Un piège pour le Paris Saint-Germain ?

DLT : Oui, c’est clairement un piège. N’importe quelle équipe peut perdre au Marakana.

PN : Un journaliste serbe m’avait demandé avant Liverpool : « Mais comment l’Étoile rouge va-t-elle pouvoir contrer une telle équipe avec tant de grands joueurs ? » Je lui ai dit que cela dépendait tout simplement de comment les Reds allaient entrer dans le match. Au début, les joueurs de Liverpool se sont sûrement dit que ce serait facile, puis ils entrés dans le stade et ils ont perdu. Je ne dis pas que ce sera la même chose avec Paris. Si les Parisiens pensent qu’ils vont s’imposer facilement, ils perdront.
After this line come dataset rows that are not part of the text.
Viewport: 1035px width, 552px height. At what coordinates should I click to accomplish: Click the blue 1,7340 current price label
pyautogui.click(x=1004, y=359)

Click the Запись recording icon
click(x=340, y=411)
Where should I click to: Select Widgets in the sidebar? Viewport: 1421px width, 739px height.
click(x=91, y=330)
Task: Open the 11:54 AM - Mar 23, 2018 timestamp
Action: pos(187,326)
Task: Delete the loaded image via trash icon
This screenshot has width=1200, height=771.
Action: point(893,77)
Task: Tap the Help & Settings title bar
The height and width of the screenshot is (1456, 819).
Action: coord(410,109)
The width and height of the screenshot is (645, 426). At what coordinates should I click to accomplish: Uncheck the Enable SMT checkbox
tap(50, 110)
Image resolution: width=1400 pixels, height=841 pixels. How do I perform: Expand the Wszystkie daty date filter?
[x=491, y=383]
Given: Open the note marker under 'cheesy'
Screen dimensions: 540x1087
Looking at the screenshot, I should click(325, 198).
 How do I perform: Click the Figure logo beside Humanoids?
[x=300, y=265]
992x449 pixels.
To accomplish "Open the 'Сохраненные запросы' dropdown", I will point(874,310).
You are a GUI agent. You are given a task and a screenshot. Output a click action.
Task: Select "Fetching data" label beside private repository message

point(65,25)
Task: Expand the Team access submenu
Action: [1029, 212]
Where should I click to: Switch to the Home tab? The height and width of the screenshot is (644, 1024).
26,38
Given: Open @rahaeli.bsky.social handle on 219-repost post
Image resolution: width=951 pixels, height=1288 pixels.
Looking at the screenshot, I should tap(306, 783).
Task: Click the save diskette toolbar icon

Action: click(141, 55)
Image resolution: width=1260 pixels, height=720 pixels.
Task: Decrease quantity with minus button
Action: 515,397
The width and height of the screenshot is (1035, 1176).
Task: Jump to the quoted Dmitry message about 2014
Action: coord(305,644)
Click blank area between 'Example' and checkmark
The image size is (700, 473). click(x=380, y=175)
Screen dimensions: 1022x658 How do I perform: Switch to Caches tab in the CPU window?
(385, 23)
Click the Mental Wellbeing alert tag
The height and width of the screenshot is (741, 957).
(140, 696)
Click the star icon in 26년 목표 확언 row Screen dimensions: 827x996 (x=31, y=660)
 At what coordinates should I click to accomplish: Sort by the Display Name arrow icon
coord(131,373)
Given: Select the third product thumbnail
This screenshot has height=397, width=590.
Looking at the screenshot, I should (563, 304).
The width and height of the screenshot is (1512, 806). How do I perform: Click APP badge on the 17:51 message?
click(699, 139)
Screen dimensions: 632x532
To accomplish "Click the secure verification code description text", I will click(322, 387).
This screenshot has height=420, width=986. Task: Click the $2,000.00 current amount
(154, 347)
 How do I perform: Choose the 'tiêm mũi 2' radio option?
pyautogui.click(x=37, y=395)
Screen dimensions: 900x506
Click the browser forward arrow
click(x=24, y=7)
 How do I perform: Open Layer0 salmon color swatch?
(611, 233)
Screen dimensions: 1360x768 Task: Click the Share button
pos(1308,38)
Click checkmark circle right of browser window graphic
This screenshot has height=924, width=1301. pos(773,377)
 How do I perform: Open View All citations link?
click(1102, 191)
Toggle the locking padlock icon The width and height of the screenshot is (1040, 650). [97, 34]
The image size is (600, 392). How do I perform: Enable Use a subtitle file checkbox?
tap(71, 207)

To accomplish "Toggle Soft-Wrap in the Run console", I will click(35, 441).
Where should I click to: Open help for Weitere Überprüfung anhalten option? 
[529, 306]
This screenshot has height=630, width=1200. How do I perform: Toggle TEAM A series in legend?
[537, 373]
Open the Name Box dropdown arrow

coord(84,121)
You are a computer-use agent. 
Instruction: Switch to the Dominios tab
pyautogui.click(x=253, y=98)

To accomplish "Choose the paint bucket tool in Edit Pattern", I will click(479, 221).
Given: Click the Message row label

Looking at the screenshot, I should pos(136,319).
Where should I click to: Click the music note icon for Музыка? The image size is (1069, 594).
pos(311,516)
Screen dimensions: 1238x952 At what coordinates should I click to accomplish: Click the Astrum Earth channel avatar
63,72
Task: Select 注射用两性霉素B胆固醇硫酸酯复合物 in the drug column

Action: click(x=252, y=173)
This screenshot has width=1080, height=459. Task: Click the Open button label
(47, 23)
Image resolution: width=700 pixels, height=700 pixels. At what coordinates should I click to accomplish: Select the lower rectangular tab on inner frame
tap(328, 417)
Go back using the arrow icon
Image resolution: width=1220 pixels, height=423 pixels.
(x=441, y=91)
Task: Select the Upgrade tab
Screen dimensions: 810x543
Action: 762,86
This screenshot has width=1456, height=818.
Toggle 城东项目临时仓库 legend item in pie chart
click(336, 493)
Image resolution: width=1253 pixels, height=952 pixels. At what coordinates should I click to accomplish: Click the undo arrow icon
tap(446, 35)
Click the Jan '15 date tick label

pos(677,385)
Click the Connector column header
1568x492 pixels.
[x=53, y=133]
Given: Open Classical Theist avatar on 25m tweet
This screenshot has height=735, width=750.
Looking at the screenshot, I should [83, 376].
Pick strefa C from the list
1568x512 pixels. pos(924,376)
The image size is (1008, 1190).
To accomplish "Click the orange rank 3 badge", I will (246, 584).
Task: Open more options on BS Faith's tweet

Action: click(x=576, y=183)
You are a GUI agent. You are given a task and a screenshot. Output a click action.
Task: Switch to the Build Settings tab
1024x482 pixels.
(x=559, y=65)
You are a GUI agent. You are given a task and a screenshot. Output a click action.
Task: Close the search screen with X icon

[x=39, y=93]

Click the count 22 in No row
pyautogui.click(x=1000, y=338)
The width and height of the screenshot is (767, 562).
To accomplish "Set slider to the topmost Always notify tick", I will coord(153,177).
À l’inverse, s’ils entrent avec la même détermination qu’à l’aller, je pense qu’ils vont gagner, car ils ont de très bons joueurs, pour les avoir joués quelques fois avec Toulouse. Des matchs chauds, les Parisiens en ont joué et notamment à Marseille au Vélodrome. Mais chaud comme celui-là, je n’en suis pas sûr.

DLT : Les Parisiens sont des joueurs d’expérience et ils vont kiffer être là. Ça peut aussi les pousser dans les retranchements et les obliger à faire un grand match.

À chaque fois qu’il y a un match d’un club français en Grèce, en Turquie ou au Marakana, il y a toujours ce fantasme. Finalement, on ramène en règle générale trois points en France.

LT : À chaque fois qu’il y a un match d’un club français en Grèce, en Turquie ou au Marakana, il y a toujours ce fantasme. Finalement, on ramène en règle générale trois points en France. Les joueurs de l’Étoile rouge vont être galvanisés c’est sûr, mais les joueurs parisiens sont des professionnels et savent se jouer de ça. Certains vont beaucoup apprécier, car c’est toujours agréable de jouer dans des telles ambiances.